Aim: Revise the records below by replacing "GUI agent" with "interface agent" everywhere it appears. Return the records with everything else unchanged.
-.-.-
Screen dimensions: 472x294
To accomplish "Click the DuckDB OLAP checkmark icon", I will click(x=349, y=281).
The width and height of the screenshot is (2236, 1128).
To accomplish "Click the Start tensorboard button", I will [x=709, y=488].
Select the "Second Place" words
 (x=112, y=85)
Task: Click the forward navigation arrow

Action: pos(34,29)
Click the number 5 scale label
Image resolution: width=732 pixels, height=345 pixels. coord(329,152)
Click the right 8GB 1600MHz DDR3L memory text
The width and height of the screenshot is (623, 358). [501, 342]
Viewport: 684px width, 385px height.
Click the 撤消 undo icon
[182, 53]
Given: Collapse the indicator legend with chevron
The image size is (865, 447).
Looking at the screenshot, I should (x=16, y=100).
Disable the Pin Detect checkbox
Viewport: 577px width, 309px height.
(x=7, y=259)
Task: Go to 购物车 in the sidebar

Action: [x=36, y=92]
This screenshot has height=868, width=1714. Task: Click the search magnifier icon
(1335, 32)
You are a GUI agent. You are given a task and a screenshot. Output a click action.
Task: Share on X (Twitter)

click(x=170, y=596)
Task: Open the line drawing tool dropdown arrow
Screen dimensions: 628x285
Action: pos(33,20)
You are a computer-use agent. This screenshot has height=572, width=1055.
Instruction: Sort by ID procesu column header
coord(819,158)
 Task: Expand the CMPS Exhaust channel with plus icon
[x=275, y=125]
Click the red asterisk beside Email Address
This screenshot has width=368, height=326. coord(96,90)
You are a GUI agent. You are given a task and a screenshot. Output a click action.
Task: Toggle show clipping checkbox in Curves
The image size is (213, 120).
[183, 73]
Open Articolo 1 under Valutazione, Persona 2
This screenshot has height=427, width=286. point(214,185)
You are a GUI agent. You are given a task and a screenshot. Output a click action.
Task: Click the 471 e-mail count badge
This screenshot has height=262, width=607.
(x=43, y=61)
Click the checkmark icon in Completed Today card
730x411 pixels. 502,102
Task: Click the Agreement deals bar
-.-.-
Worked answer:
Screen dimensions: 472x294
To accomplish "Click the DuckDB OLAP checkmark icon", I will click(x=349, y=281).
The width and height of the screenshot is (2236, 1128).
To accomplish "Click the Start tensorboard button", I will [x=709, y=488].
Select the "Second Place" words
 (x=112, y=85)
Task: Click the forward navigation arrow

Action: pos(34,29)
Click the number 5 scale label
Image resolution: width=732 pixels, height=345 pixels. coord(329,152)
Click the right 8GB 1600MHz DDR3L memory text
The width and height of the screenshot is (623, 358). [501, 342]
Viewport: 684px width, 385px height.
Click the 撤消 undo icon
[182, 53]
Given: Collapse the indicator legend with chevron
The image size is (865, 447).
Looking at the screenshot, I should (x=16, y=100).
Disable the Pin Detect checkbox
Viewport: 577px width, 309px height.
(x=7, y=259)
Task: Go to 购物车 in the sidebar

Action: [x=36, y=92]
This screenshot has height=868, width=1714. Task: Click the search magnifier icon
(1335, 32)
You are a interface agent. You are given a task and a screenshot. Output a click action.
Task: Share on X (Twitter)

click(x=170, y=596)
Task: Open the line drawing tool dropdown arrow
Screen dimensions: 628x285
Action: pos(33,20)
You are a computer-use agent. This screenshot has height=572, width=1055.
Instruction: Sort by ID procesu column header
coord(819,158)
 Task: Expand the CMPS Exhaust channel with plus icon
[x=275, y=125]
Click the red asterisk beside Email Address
This screenshot has width=368, height=326. coord(96,90)
You are a interface agent. You are given a task and a screenshot. Output a click action.
Task: Toggle show clipping checkbox in Curves
The image size is (213, 120).
[183, 73]
Open Articolo 1 under Valutazione, Persona 2
This screenshot has height=427, width=286. point(214,185)
You are a interface agent. You are given a task and a screenshot. Output a click action.
Task: Click the 471 e-mail count badge
This screenshot has height=262, width=607.
(x=43, y=61)
Click the checkmark icon in Completed Today card
730x411 pixels. 502,102
Task: Click the Agreement deals bar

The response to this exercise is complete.